Monday, 25 July 2016

RNA-seq advice from Illumina

This article was commissioned by Illumina Inc.

The most common NGS method we discuss in our weekly experimental design meeting is RNA-seq. Nearly all projects will use it at some point to delve deeply into hypothesis driven questions, or simply as a tool to go fishing for new biological insights. It is amazing how far a project can progress in just 30 minutes of discussion, methodology, replication, controls, analysis, and all sorts of bias get covered as we try to come up with an optimal design. However many users don't have the luxury of in-house Bioinformatics and/or Genomics core facilities so they have to work out the right sort of experiment to do for themselves. Fortunately people have been hard at work creating resources that can really help and most recently Illumina released an RNA-seq "Buyer’s Guide" with lots of helpful information....including how to keep costs down.

Illumina's "Buyer’s Guide": the guide offers advice on common RNA-Sequencing methods and should help new users in evaluating the many options available for next-generation sequencing of RNA. Anyone considering a differential gene expression analysis experiment should have RNA-seq as their platform of choice and the guide presents three simple steps for users to consider different aspects of their experiments.

1) First of all make sure you understand what your scientific question is! This sounds simple but all too often people want to get too much out of one experiment and end up getting in a bit of a mess.
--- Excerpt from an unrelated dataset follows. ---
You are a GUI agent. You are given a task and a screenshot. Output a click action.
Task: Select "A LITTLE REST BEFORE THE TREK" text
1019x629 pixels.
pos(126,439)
Better to answer one question well, than two questions badly. Once you've thought about this it should be clear whether you want analyse mRNA's for a simple differential gene expression experiment, or are after something else e.g. splicing, and also if you'll  need to look at more than just poly-adenylated mRNAs. And if possible try to determine ahead of time whether the genes you're interested in studying are highly expressed or very rare.
2) Once you've thought about this you can consider what sort of samples you have, are they low quality and/or low quantity? You should also consider who's going to do the work in the lab and who's going to analyse the sequence data?
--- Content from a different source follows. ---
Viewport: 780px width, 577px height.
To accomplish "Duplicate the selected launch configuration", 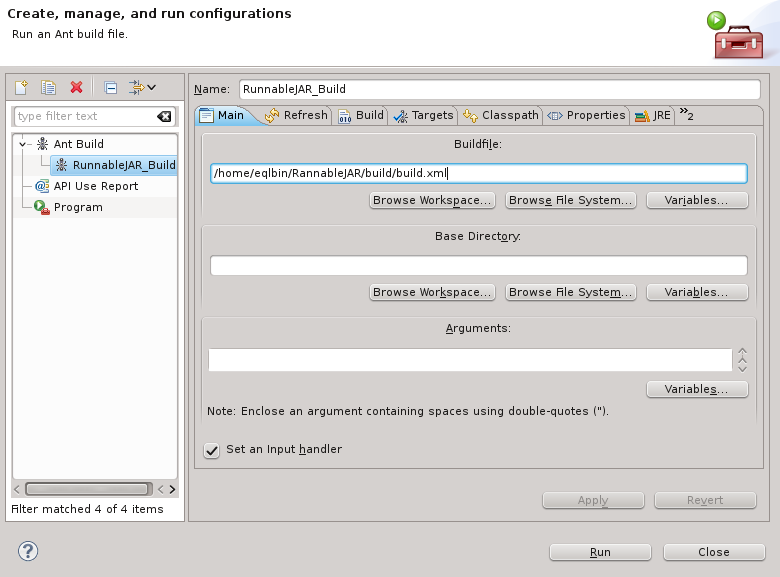I will (x=48, y=87).
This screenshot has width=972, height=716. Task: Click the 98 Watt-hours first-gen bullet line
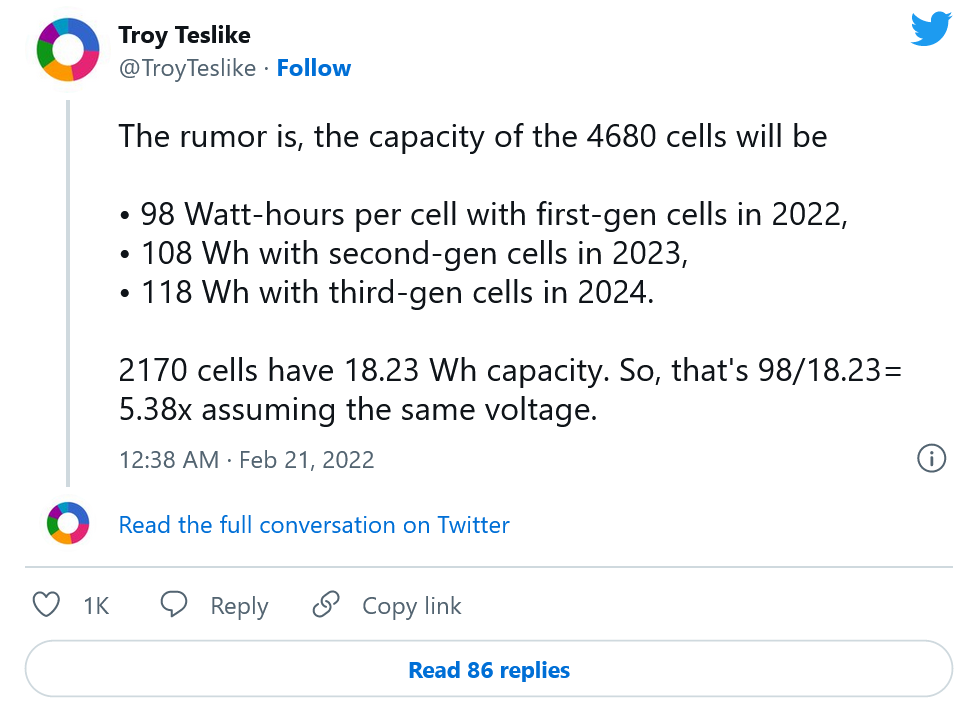[x=483, y=215]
3) Now you can really think about the final experimental design, what type f library preparation kit to use, replicate numbers, proper controls, depth of sequencing, etc. Illumina's RNA-seq buyers guide describes some of the things you'll need to consider in choosing the read-depth and run-type, and also include some tips for keeping the costs of your experiment down. 

What do people mean when they say "RNA-seq": When people say "RNA-seq" most of them are talking about differential gene expression (DGE) by sequence analysis of reverse transcribed poly-adenylated mRNAs, but by changing the depth sequencing or type of sequencing, and/or choosing a different library prep kit you can investigate so much more. The guide includes three different scenarios for RNA-seq experiments including basic differential gene expression; DGE and allele-specic expression plus isoforms, SNVs and fusions; and finally whole transcriptome analysis. These show the breadth of experiments you can consider once you've mastered this method.

The first two scenarios showcase the power of RNA-seq and demonstrate how using a single library prep method, but varying the sequencing allows very different questions to be asked of your samples. The guide recommends Illumina's TruSeq Stranded mRNA-seq kits (these are the ones we use most in my lab and we have done so ever since beta-testing the original RNA-seq kit many years ago). Scenario #1 is a simple DGE experiment and Illumina recommends you generate ≥ 10 million reads per sample, using single-end 50bp reads (SE50). Scenario #2 allows a full mRNA analysis by simply changing read depth to ≥ 25 million reads per sample, and using paired-end 75 bp reads (PE75).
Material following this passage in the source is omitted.